## Work to be completed
The answer is the exact text of every line from the one that contains "Task: Open the Select a Value dropdown" to the final line of the entries below, with pictures left out.

╭──

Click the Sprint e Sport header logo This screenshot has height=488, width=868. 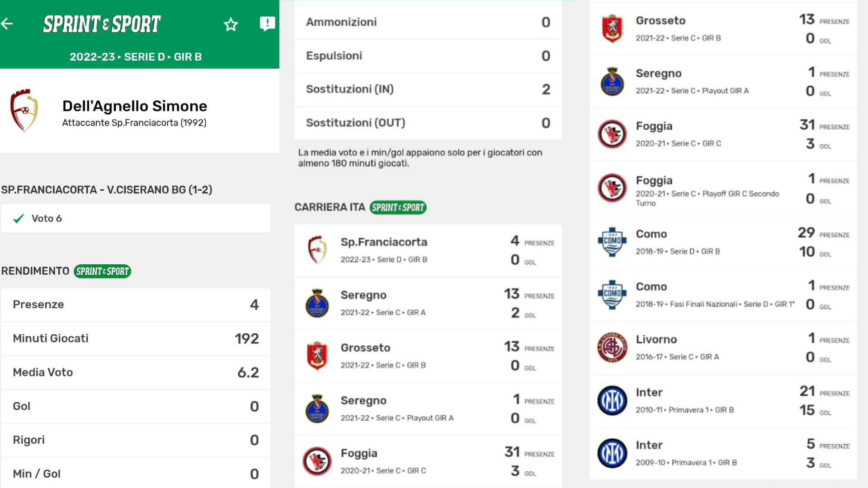point(102,24)
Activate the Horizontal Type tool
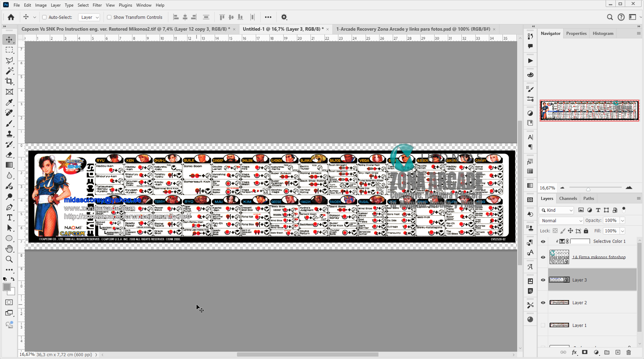Viewport: 644px width, 359px height. pos(9,217)
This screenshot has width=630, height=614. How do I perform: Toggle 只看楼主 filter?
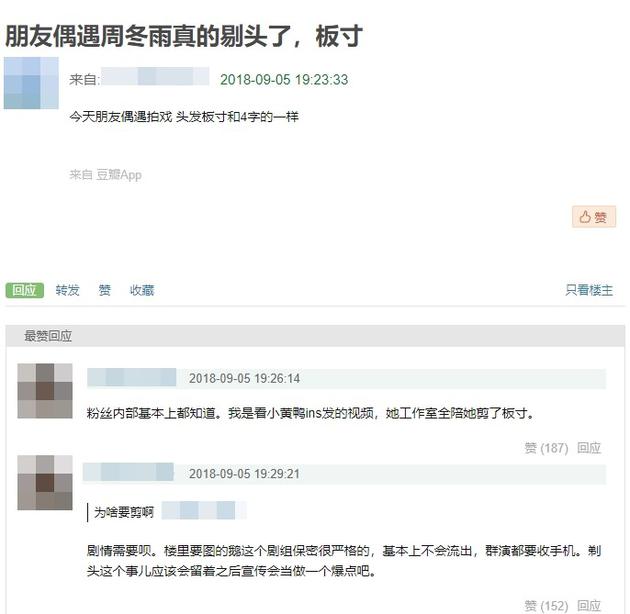589,290

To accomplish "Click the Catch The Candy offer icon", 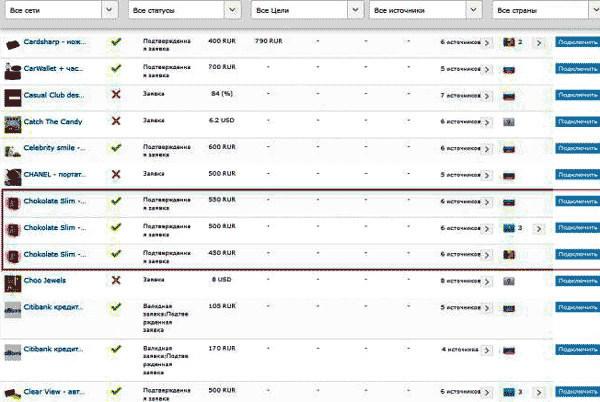I will [13, 124].
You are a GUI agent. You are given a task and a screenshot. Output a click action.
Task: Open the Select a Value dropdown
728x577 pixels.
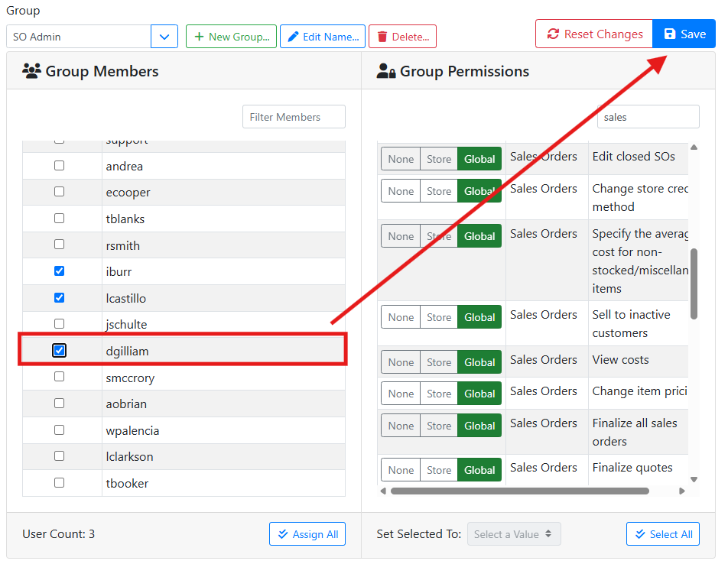(x=514, y=534)
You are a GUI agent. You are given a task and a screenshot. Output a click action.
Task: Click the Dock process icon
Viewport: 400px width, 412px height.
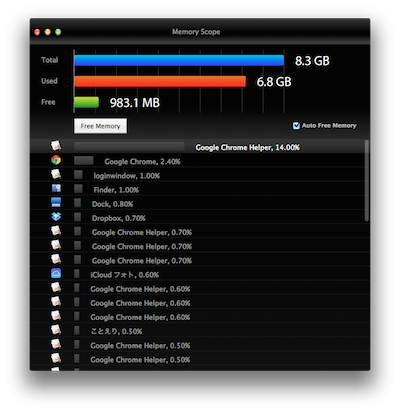(56, 202)
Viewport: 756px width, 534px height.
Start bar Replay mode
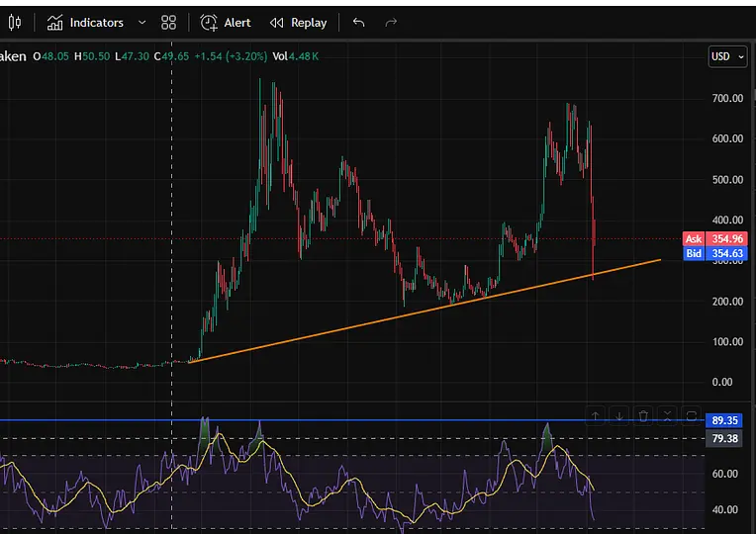(298, 23)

╰──

## Task result
Task: Open the Select a Value dropdown
728x577 pixels.
(x=514, y=534)
You are a GUI agent. You are given a task and a screenshot. Output a click action.
Task: Click the Dock process icon
Viewport: 400px width, 412px height.
(56, 202)
Viewport: 756px width, 534px height.
Start bar Replay mode
(298, 23)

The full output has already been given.